_Provided data_.
——
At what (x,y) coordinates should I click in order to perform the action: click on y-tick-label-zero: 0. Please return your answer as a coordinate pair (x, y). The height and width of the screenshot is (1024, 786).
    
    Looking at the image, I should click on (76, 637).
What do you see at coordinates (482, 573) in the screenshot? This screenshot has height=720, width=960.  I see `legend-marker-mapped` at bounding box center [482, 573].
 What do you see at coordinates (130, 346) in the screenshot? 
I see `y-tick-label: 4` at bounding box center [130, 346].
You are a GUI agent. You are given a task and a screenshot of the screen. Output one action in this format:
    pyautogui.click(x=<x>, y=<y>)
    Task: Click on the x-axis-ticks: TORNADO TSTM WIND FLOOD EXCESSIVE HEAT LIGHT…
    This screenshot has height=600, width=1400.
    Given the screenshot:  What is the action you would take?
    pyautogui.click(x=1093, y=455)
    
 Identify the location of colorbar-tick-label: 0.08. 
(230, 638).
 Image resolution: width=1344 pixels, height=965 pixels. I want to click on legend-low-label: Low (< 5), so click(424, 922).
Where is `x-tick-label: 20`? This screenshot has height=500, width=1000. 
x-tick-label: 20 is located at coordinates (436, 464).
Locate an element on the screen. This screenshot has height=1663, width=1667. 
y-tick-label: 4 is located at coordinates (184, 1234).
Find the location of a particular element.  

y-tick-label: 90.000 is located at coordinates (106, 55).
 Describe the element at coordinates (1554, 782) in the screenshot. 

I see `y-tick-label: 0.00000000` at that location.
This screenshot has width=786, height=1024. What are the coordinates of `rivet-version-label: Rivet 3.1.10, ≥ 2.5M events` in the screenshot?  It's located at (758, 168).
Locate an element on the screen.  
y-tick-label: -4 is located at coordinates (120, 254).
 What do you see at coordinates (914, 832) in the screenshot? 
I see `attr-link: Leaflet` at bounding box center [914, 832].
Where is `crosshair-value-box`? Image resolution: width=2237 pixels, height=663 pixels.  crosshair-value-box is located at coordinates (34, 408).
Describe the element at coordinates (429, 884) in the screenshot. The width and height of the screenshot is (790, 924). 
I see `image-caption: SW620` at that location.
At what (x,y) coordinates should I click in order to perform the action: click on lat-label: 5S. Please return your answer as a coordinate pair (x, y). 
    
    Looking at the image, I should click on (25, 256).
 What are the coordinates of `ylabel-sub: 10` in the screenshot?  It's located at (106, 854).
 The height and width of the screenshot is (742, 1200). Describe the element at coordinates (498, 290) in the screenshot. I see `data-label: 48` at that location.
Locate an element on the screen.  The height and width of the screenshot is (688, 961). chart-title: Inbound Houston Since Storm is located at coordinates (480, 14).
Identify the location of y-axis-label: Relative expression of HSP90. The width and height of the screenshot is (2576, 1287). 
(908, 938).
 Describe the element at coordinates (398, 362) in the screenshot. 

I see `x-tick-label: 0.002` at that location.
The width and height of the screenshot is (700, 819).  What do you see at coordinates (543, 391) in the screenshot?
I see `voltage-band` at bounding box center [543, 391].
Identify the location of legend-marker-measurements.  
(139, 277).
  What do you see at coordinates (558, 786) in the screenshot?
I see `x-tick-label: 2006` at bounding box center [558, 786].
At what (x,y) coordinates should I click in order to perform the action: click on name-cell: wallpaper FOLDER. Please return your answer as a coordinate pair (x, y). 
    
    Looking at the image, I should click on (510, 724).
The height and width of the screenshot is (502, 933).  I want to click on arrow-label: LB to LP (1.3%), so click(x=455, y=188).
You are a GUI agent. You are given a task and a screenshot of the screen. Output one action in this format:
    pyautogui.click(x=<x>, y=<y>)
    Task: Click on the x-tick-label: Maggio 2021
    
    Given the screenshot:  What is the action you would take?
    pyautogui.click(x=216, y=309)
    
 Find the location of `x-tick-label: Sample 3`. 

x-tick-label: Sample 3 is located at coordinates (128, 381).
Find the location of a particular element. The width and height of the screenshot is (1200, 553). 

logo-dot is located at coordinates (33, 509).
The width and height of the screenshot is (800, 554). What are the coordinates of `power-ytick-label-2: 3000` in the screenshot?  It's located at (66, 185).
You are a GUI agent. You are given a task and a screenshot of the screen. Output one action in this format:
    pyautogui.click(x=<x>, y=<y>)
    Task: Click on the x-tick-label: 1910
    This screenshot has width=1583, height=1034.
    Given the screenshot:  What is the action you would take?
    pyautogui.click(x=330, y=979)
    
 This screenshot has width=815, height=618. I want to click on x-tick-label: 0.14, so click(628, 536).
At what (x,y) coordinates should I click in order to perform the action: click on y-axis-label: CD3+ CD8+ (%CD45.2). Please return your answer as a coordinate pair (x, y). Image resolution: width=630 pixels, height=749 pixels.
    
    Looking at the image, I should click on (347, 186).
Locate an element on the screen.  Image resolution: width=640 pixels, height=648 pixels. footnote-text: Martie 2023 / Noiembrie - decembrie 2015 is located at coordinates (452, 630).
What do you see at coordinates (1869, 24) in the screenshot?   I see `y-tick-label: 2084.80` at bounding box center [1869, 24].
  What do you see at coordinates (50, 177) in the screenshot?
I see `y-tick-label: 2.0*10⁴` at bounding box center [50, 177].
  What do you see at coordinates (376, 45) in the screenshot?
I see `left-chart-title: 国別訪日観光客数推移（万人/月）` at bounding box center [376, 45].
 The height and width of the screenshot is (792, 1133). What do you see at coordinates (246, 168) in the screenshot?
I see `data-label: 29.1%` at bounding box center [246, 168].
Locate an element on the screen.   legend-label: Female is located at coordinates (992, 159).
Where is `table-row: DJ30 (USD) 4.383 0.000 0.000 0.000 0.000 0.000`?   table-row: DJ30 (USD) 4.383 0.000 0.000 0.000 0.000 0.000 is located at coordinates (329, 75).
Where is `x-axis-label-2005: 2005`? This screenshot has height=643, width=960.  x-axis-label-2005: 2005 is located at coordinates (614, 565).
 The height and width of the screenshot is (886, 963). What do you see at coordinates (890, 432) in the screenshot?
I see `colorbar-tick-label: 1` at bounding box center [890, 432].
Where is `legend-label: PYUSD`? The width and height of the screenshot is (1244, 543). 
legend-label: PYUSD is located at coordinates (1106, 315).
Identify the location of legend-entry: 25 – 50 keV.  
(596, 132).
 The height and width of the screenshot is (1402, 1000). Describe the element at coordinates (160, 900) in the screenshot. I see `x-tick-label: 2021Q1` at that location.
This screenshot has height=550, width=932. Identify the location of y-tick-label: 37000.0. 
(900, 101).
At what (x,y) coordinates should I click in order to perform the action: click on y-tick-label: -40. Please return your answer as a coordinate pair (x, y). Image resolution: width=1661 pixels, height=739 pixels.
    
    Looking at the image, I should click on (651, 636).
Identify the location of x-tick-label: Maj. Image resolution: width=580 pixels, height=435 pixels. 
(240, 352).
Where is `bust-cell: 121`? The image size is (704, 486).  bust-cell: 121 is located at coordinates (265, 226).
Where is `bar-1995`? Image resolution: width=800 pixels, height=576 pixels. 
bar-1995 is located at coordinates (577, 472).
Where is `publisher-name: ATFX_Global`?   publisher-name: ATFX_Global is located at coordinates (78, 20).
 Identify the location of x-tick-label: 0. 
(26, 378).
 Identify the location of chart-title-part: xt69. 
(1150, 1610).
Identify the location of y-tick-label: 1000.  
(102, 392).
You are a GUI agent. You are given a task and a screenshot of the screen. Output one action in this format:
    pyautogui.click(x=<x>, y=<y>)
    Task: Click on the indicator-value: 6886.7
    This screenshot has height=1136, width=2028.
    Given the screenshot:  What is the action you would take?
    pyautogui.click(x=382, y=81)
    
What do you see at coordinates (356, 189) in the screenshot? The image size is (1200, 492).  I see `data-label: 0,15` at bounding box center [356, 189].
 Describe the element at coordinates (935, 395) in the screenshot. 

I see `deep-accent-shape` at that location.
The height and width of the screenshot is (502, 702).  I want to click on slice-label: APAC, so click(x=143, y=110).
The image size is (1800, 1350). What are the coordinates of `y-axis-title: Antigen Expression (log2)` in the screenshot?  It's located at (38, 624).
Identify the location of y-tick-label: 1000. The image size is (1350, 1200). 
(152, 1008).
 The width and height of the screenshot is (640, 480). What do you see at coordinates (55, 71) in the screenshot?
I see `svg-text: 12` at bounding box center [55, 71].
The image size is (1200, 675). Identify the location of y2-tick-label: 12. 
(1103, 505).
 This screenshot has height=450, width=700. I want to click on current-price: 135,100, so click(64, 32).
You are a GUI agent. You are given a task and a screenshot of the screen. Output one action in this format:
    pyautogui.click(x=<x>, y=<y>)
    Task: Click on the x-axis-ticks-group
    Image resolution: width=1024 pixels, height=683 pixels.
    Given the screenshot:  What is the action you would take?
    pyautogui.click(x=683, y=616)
——
_Description of the task_. In the listing above, begin at the line that has "coordinates (265, 226)." and stop after the line that has "(102, 392).". Rewrite only those lines, switching each "Identify the location of" to "Find the position of" and keeping everything else the same.

_Final answer_.
Where is `bust-cell: 121`? The image size is (704, 486).  bust-cell: 121 is located at coordinates (265, 226).
Where is `bar-1995`? Image resolution: width=800 pixels, height=576 pixels. 
bar-1995 is located at coordinates (577, 472).
Where is `publisher-name: ATFX_Global`?   publisher-name: ATFX_Global is located at coordinates (78, 20).
 Find the position of x-tick-label: 0. 
(26, 378).
 Find the position of chart-title-part: xt69. 
(1150, 1610).
Find the position of y-tick-label: 1000.  
(102, 392).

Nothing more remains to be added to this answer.